C’è sempre un’utilità soggiacente alla lettura che viene sempre presentata in questi articoli di novelli moralisti da strapazzo. Si legge per sapere, per la cultura, per selezionare, per diventare critici, per sviluppare il mesencefalo o attivare miliardi di neuroni che ci renderanno più fluenti, migliori.

Mai uno che dicesse che si legge per il gusto di leggere. Mai che qualcuno dica che leggere non serve a niente, che è una gran perdita di tempo. Mai nessuno che dica che si legge solo perché leggere è bello e inutile. Di quell’inutilità che equipara la lettura a tutti i gesti gratuiti, privi di senso utilitaristico, che ti permettono unicamente di gioire, senza motivo monetizzabile, senza intermediari, senza sacerdoti o officianti pronti a dirti che hai blasfemamente infranto la liturgia intellettuale della lettura.

Il lettore è un anarca, un solitario che cerca compagnia, un vero comunitario che attraverso il libro che altri leggono, può comunque, in sintonia con loro, affermare la propria persona in armonia con il testo senza per questo massificarsi nello spettacolo totalitario (nel senso di unico per tutti) che, per esempio, la TV offre.

Soprattutto il lettore è un eversore proprio perchè decide di non aderire al “canone”, che altri, per ricondurlo a più miti pensieri e per ricacciarlo nelle file del branco, hanno codificato.

Il timore che il lettore scappi di mano è sentimento strisciante in tutti gli articoli scritti da questi preti della cultura.

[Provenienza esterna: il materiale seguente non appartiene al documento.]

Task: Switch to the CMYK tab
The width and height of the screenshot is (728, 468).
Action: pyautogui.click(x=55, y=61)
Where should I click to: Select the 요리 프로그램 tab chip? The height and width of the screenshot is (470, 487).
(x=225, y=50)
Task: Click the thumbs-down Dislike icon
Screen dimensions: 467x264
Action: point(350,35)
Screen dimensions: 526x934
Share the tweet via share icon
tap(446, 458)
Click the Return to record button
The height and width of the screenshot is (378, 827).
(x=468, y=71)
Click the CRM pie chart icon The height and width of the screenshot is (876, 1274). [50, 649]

È un timore equiparabile a quello della chiesa nei confronti del sesso, praticabile solo a fini utilitaristici (la procreazione), solo in luoghi adatti (la famiglia), solo con sobrietà (una volta a settimana?) e solo in una posizione (quella appunto del prete).

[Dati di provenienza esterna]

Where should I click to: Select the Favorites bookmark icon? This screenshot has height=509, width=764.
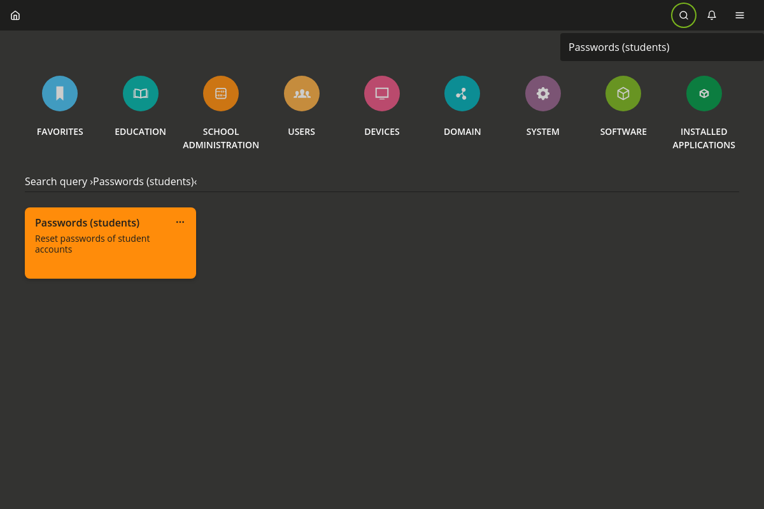[60, 94]
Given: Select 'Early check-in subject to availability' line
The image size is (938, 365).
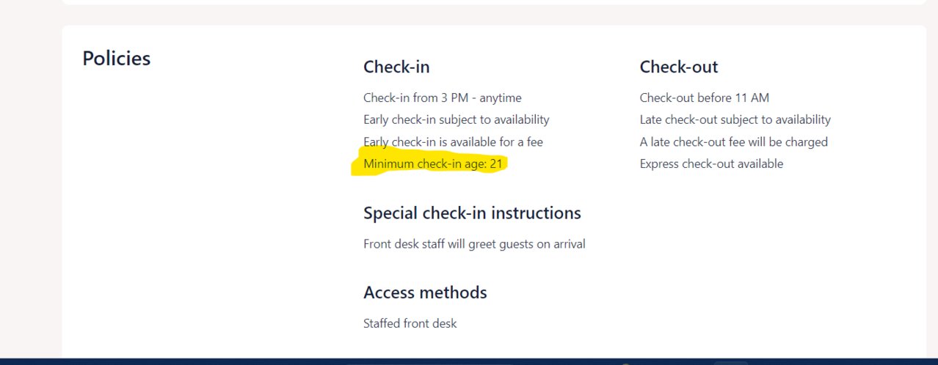Looking at the screenshot, I should [457, 119].
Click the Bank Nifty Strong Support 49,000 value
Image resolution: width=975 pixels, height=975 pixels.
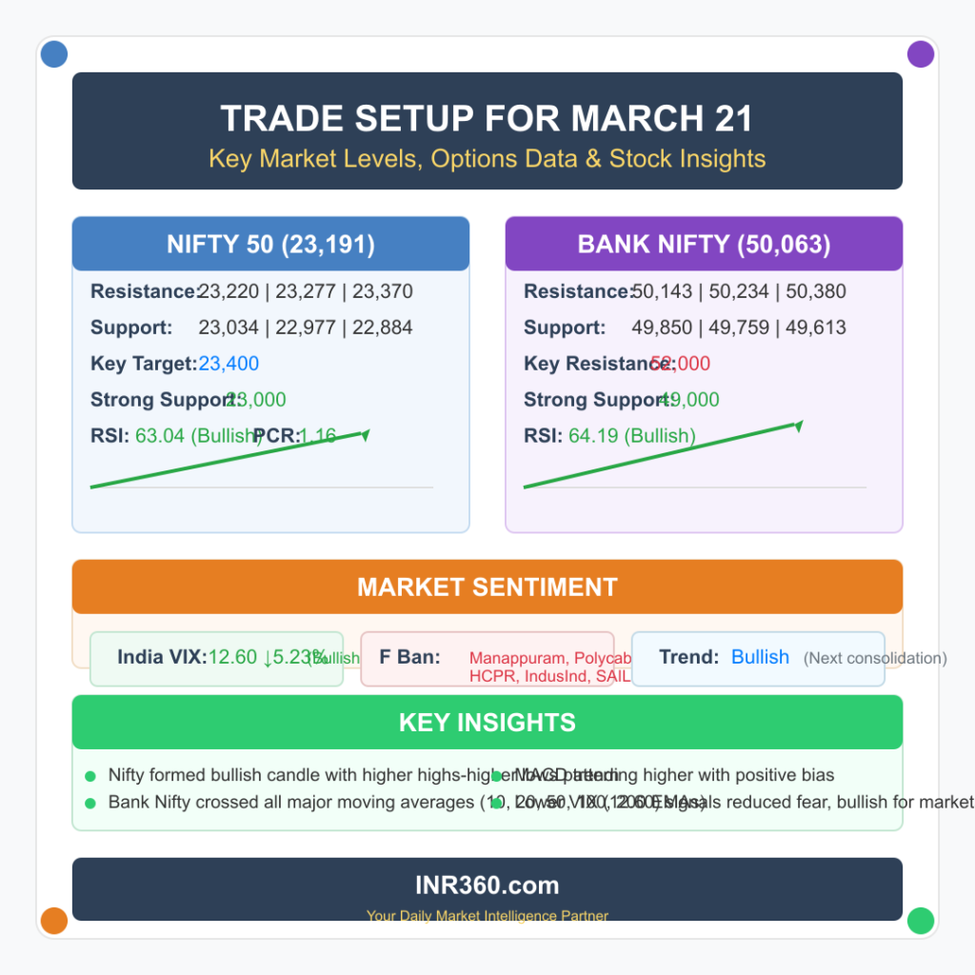tap(688, 400)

Allora di fronte a questa invasione di campo indebita chiamo a raccolta tutti i lettori, per affermare che ne ho abbastanza. Voglio essere lasciato in pace, non voglio catechismi che m’insegnino a essere lettore devoto e casto.

Voglio essere, se lo desidero, lettore bulimico o anoressico (talvolta m’incanto a leggere le insegne luminose), così come voglio essere lettore compulsivo, acritico e decerebrato. Voglio leggere per confermare i miei pregiudizi, per farmeli passare o inventarmene di nuovi.

Voglio leggere sdraiato sul tappeto, al cesso, a letto, in piedi, in viaggio, dovunque senza nascondere quello che leggo, “robaccia esoterica” compresa.

Voglio leggere di notte, di giorno, mentre mangio.

Voglio leggere di tutto, senza impedimenti, da Novella 2000 al Mein Kampf, senza che qualcuno mi propini un’edizione consigliata con gli imprimatur di Santa Romana Intellighenzia.

Voglio leggere perché non ci guadagnerò una lira, una stilla di sapienza, una conoscenza che non sia d’accatto.

Voglio leggere così, da illetterato, come l’antropofago che vive la sua vita e se ne frega bellamente della bianca scienziata che tenta di capirlo.

Voglio leggere perché non serve a niente e questo a me basta.